Alle diese Lampen erfüllen ihre Aufgabe – doch sie tun es auf ganz unterschiedliche Weise.
Kurzwellen-IR-Lampen
Kurzwellen-IR-Lampen sind wie „Sprinter“ unter den Lampenarten. Sie bringen enorme Hitze hervor und treffen die Metalloberfläche mit großer Intensität. Das ist sehr schnell – wirklich sehr schnell. Wenn man die Bearbeitungszeit verkürzen möchte, sind diese Lampen die beste Wahl.
Aber es gibt einen Haken: Wenn man dicke Schichten aus Pulver verwendet und nur Kurzwellenlampen benutzt, kann es dazu kommen, dass die oberste Schicht zu schnell hart wird und dadurch Lösungsmittel darunter eingeschlossen werden. Das sieht nicht gut aus.
Mittelwellen-Lampen
Mittelwellen-Lampen arbeiten bei geringerer Temperatur und dringen tiefer in die Beschichtung ein. Dadurch verteilt sich die Wärme gleichmäßiger vom Metall aus durch das Pulver.
Doppelrohrlampen
Doppelrohrlampen besitzen zwei Fäden in einem Quarzkörper. Ich empfehle sie, wenn man viel Leistung benötigt, aber keinen Platz dafür hat, weitere Lampen anzubringen. Sie liefern eine starke Strahlungsleistung. Je nach Stromversorgung können sie serie- oder parallel geschaltet werden, um die Wärme genau dorthin zu leiten, wo sie benötigt wird.
Die Realitätsabwägungen
Ehrlich gesagt: Kurzwellenlampen können etwas unzuverlässig sein. Wenn die Spannung schwankt, gehen sie schneller kaputt. In Umgebungen mit hohem Druck funktionieren sie ebenfalls nicht gut. Mittelwellenlampen hingegen halten länger – doch man muss die Räder länger im Ofen lassen, um die gewünschten Temperaturen zu erreichen.
Tipps zur Ausstattung
Wenn man Kurzwellenlampen verwendet, sollte man auf gute Kühllüfter achten. Die intensive Strahlungsenergie heizt nicht nur die Räder auf, sondern auch den gesamten Ofenkörper. Wenn die Luftzirkulation schlecht ist, können die Sensoren beschädigt werden und die Kabel schmelzen.

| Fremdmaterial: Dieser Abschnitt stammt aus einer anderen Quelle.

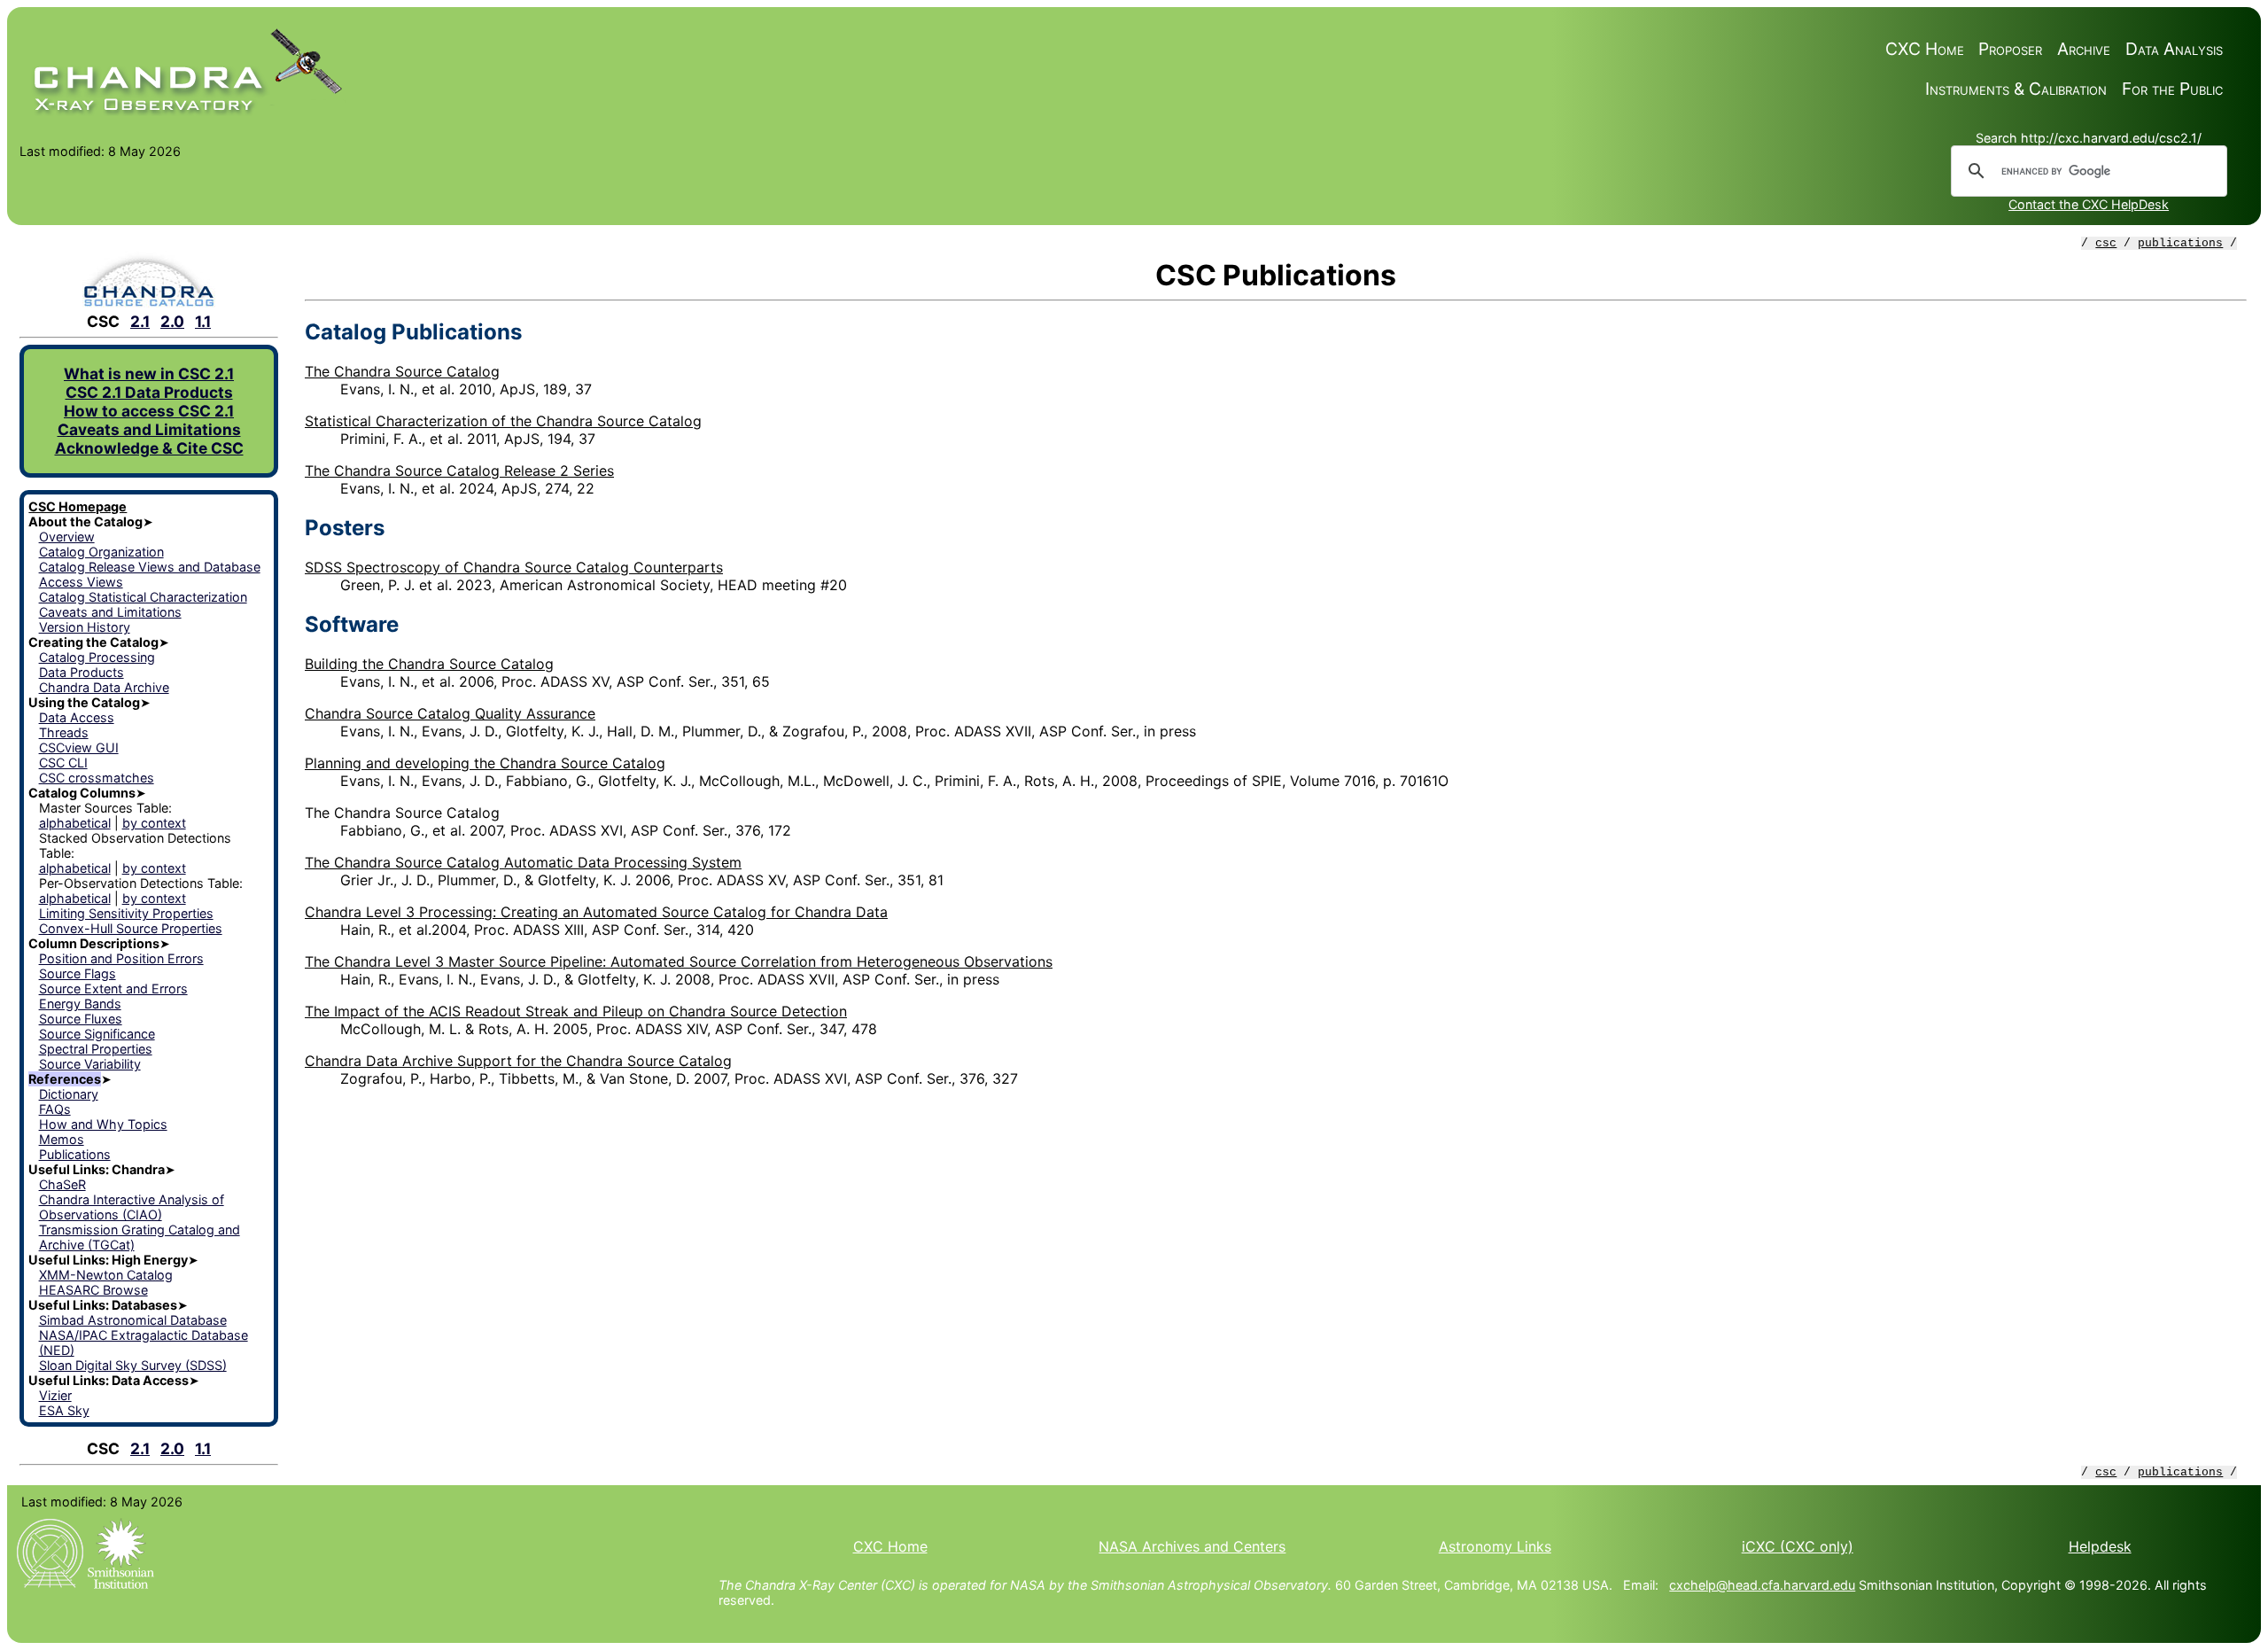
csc (2106, 243)
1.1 (203, 321)
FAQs (55, 1109)
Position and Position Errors (121, 958)
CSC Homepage (77, 506)
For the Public (2172, 88)
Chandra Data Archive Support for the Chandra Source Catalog (518, 1061)
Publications (75, 1154)
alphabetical (75, 822)
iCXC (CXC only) (1797, 1546)
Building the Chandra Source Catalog (429, 664)
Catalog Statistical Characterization (143, 596)
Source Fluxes (80, 1018)
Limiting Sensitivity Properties (126, 913)
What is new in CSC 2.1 (149, 373)
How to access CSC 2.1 (149, 410)
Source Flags (77, 973)
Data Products (81, 672)
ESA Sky (64, 1410)
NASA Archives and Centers (1192, 1546)
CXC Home (1924, 48)
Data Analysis (2174, 48)
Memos (61, 1139)
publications (2180, 243)
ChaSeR (62, 1184)
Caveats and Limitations (149, 429)
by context (154, 822)
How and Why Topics (103, 1124)
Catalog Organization (101, 551)
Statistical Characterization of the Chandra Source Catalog (503, 421)
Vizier (55, 1395)
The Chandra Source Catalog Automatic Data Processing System (523, 862)
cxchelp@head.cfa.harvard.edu (1762, 1584)
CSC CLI (63, 762)
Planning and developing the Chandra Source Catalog (485, 763)
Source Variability (90, 1063)
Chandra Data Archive (104, 687)
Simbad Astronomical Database (133, 1319)
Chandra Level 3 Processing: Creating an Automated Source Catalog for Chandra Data (596, 912)
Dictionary (68, 1093)
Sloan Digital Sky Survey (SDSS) (133, 1365)
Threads (64, 732)
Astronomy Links (1495, 1546)
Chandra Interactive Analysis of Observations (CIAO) (131, 1207)
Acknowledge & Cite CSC (149, 448)
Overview (67, 536)
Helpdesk (2100, 1546)
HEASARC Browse (93, 1289)
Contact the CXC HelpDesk (2088, 204)
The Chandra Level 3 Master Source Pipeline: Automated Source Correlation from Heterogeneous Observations (678, 961)
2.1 (140, 321)
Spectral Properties (95, 1048)
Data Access (76, 717)
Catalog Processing (97, 657)
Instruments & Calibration (2016, 88)
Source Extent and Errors (113, 988)
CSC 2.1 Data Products (149, 392)
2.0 (172, 321)
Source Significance (97, 1033)
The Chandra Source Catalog (402, 371)
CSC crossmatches (96, 777)
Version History (84, 626)
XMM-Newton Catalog (106, 1274)
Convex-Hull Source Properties (130, 928)
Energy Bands (80, 1003)
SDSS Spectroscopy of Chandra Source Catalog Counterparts (514, 567)
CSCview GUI (79, 747)
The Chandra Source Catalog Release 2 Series (459, 470)
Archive (2083, 48)
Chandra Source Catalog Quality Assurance (450, 713)
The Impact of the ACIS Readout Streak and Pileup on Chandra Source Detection (576, 1011)
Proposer (2010, 48)
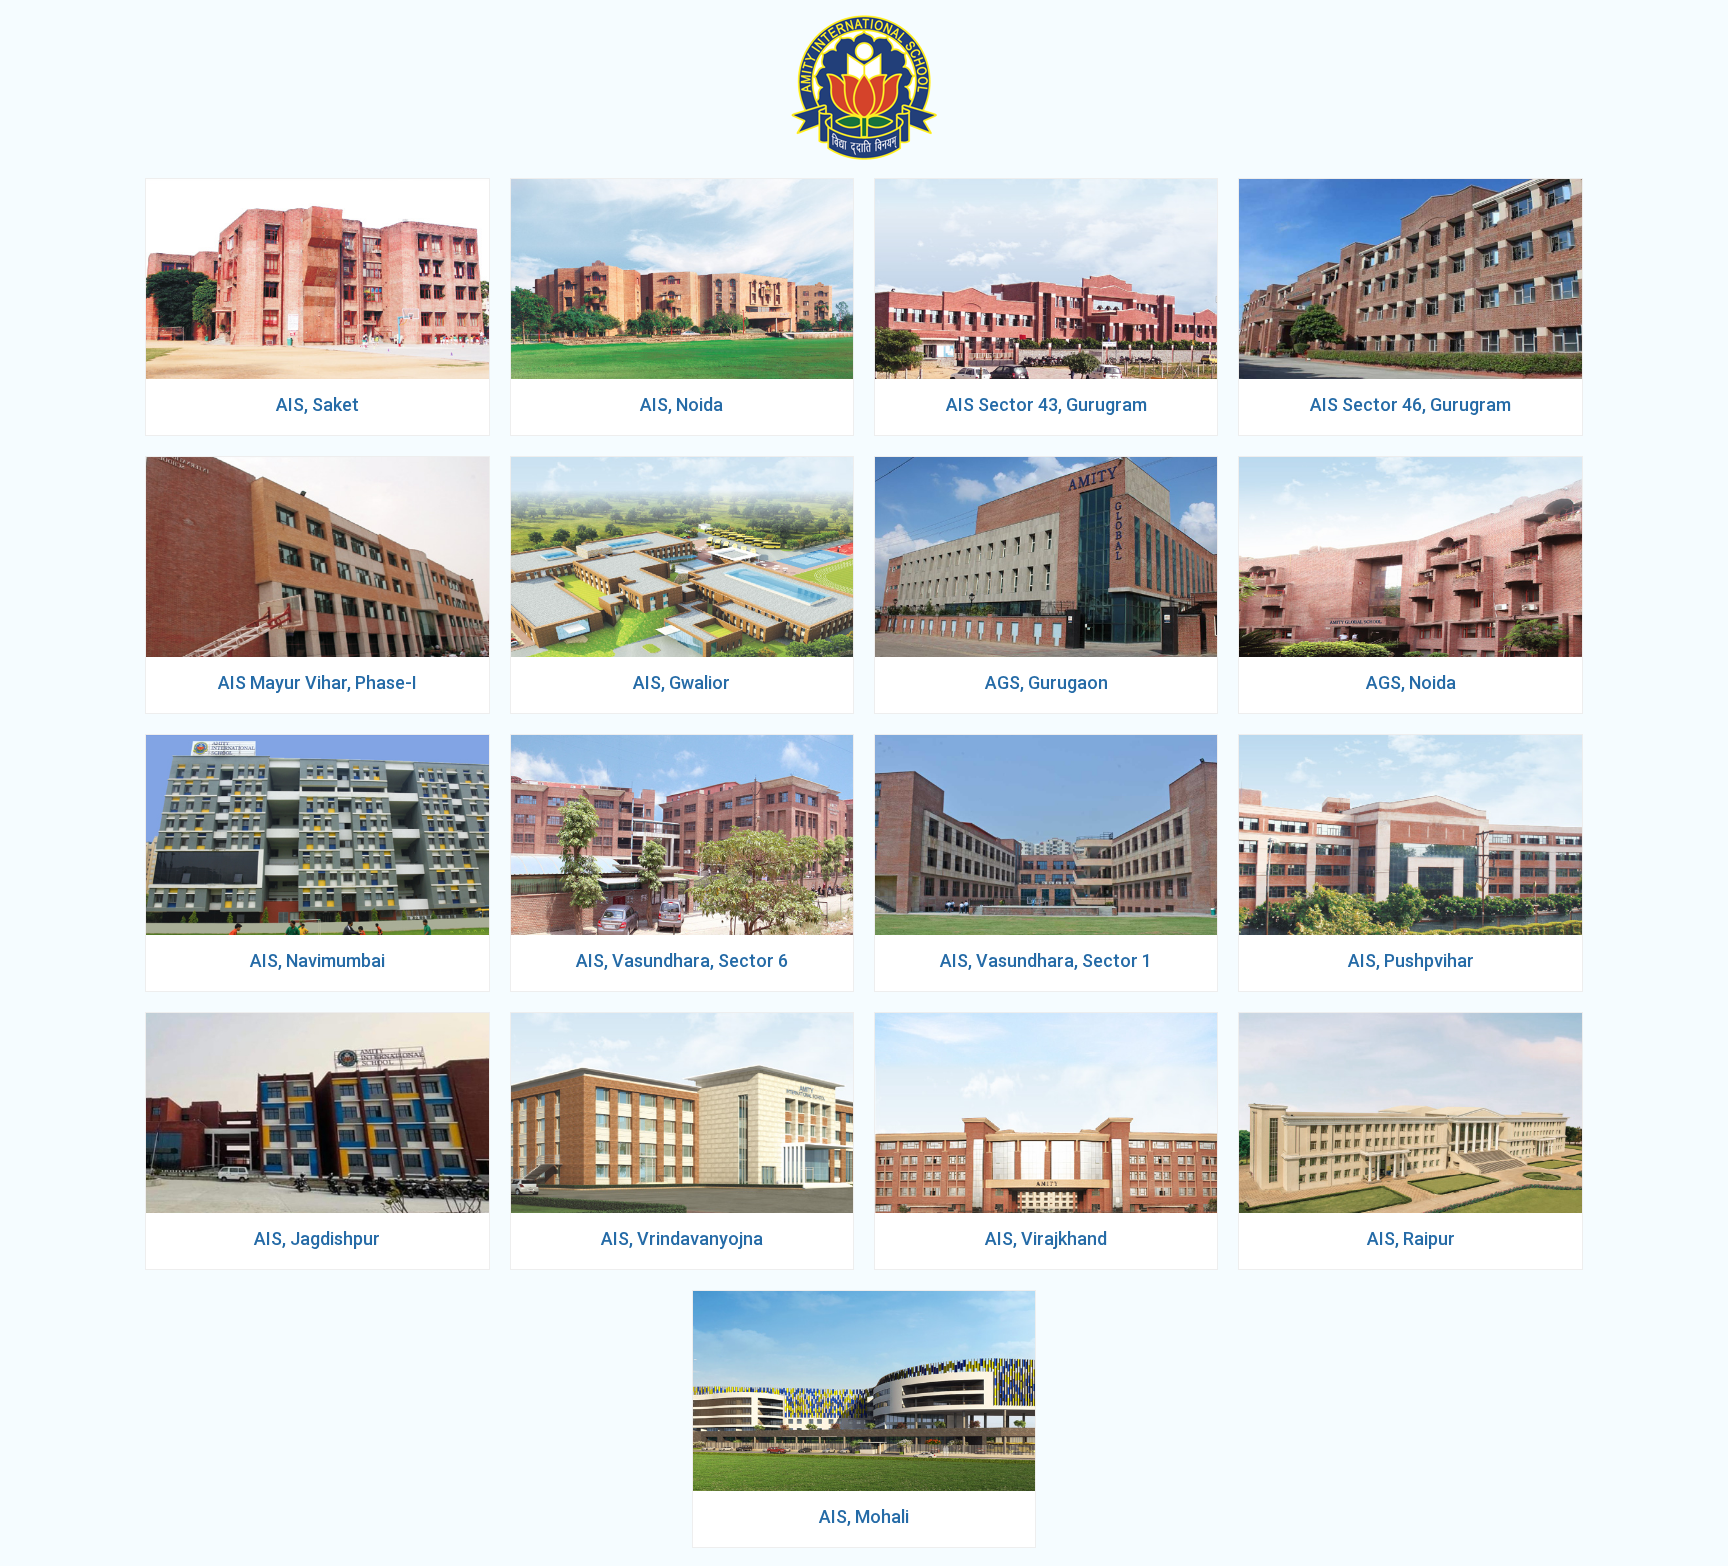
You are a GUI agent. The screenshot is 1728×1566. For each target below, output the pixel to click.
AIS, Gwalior (681, 682)
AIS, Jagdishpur (317, 1238)
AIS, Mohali (864, 1516)
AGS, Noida (1411, 682)
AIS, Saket (317, 404)
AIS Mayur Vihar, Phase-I (317, 682)
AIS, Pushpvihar (1411, 960)
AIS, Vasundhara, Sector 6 (682, 960)
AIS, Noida (681, 404)
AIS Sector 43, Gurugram (1046, 404)
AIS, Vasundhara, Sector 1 (1046, 960)
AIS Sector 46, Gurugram (1410, 404)
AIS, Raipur (1411, 1238)
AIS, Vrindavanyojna (682, 1238)
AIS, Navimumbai (317, 960)
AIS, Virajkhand (1046, 1238)
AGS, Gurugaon (1046, 682)
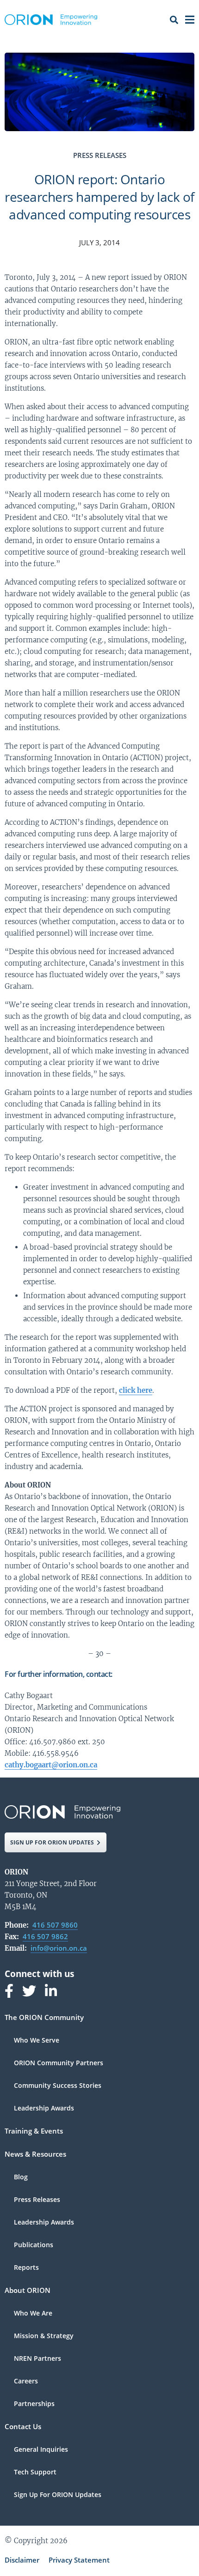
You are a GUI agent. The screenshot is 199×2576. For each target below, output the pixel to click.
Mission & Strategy (44, 2336)
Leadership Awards (44, 2108)
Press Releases (37, 2200)
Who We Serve (36, 2040)
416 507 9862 (45, 1936)
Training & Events (34, 2131)
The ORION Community (44, 2018)
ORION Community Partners (58, 2063)
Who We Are (33, 2313)
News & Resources (35, 2155)
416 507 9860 (55, 1924)
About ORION (27, 2291)
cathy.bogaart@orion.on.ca (51, 1764)
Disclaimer (22, 2559)
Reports (26, 2267)
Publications (33, 2245)
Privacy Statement (79, 2559)
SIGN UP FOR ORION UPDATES (52, 1842)
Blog (21, 2177)
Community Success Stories (57, 2086)
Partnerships (34, 2404)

Für Leichtmetallräder hat sich eine Kombination aus Kurzwellen- und Mittelwellenlampen als am besten erwiesen. Zuerst werden die Lösungsmittel mit Kurzwellenlampen entfernt, anschließend sorgen Mittelwellen- oder Doppelrohrlampen dafür, dass die Beschichtung fest an dem Metall haftet.